Topic and sentiment analysis using Twitter API

25 January 2017

Yet another good example of using third party API

python

sql

data

sentiment-analysis

twitter

api

Nowadays, it's really easy to get information or reviews about a specific product, or what people might think about a topic. You can check reviews on a merchant site or an online shopping site like Amazon or others. Alternatively, you can also hear from people think about a product on social networks, because people tend to express their feelings quickly through Twitter or Facebook, rather than bother themselves to write reviews on a specific website. An example of this, is the American election. You can see what millions of people think about a particular candidate by analyzing they say on their tweets.

So, I did an analysis about a famous video game released recenlty. Being a great fan of Final Fantasy XV, I wanted to know how people think about it before bying it. So naturally, I choose to use Twitter and its Streaming API to get real-time tweets from people around the world and analyze their tweets. First, you have to register in order to get an API key before being able to use the Twitter API to fetch the streaming tweets. I used for this study, Tweepy, the Twitter API for Python that supports their streaming API. Here's the part of the code which fetchs streaming tweets related to a topic you speficy with keywords :

import tweepy

consumer_key        = '<YOUR_CONSUMER_KEY>'
consumer_secret     = '<YOUR_CONSUMER_SECRET_KEY>'
access_token        = '<YOUR_ACCESS_TOKEN>'
access_token_secret = '<YOUR_ACCESS_TOKEN_SECRET>'

auth = tweepy.OAuthHandler(consumer_key, consumer_secret)
auth.set_access_token(access_token, access_token_secret)

api = tweepy.API(auth)

myStreamListener = MyStreamListener()
myStream = tweepy.Stream(auth = api.auth, listener=myStreamListener)
myStream.filter(track=['ffxv', 'ff xv', 'ff15', 'ff 15', 'final fantasy xv', 'final fantasy 15'])

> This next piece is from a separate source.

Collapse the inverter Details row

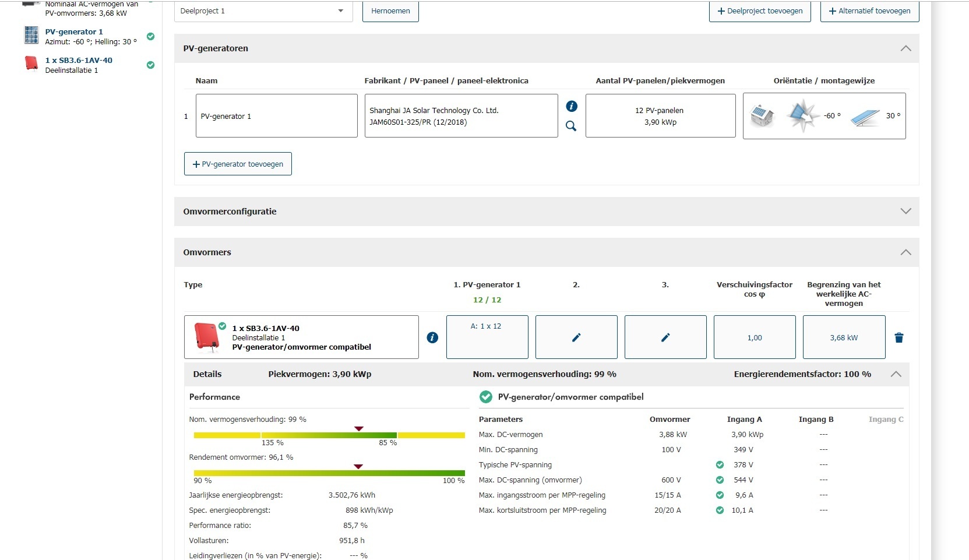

So your MyStreamListener class will handle the streaming tweets. The response for the API call is returned in JSON format, and what we want to do, is to store not all, but specific and useful fields of the JSON response in a SQL table in order to analyze the database for further process. Processing or storing the streaming tweets should be done inside the MyStreamListener within the method on_data. Here are the fields I choose to store and how MyStreamListener now looks like :

class MyStreamListener(tweepy.StreamListener):
  def on_status(self, status):
    print(status.text)

  def on_error(self, status):
    print(status)

  def on_data(self, data):
    all_data             = json.loads(data)
    created_at           = all_data['created_at']
    favorite_count       = all_data['favorite_count']
    favorited            = all_data['favorited']
    filter_level         = all_data['filter_level']
    lang                 = all_data['lang']
    retweet_count        = all_data['retweet_count']
    retweeted            = all_data['retweeted']
    source               = all_data['source']
    text                 = all_data['text']
    truncated            = all_data['truncated']
    user_created_at      = all_data['user']['created_at']
    user_followers_count = all_data['user']['followers_count']
    user_location        = all_data['user']['location']
    user_lang            = all_data['user']['lang']
    user_name            = all_data['user']['name']
    user_screen_name     = all_data['user']['screen_name']
    user_time_zone       = all_data['user']['time_zone']
    user_utc_offset      = all_data['user']['utc_offset']
    user_friends_count   = all_data['user']['friends_count']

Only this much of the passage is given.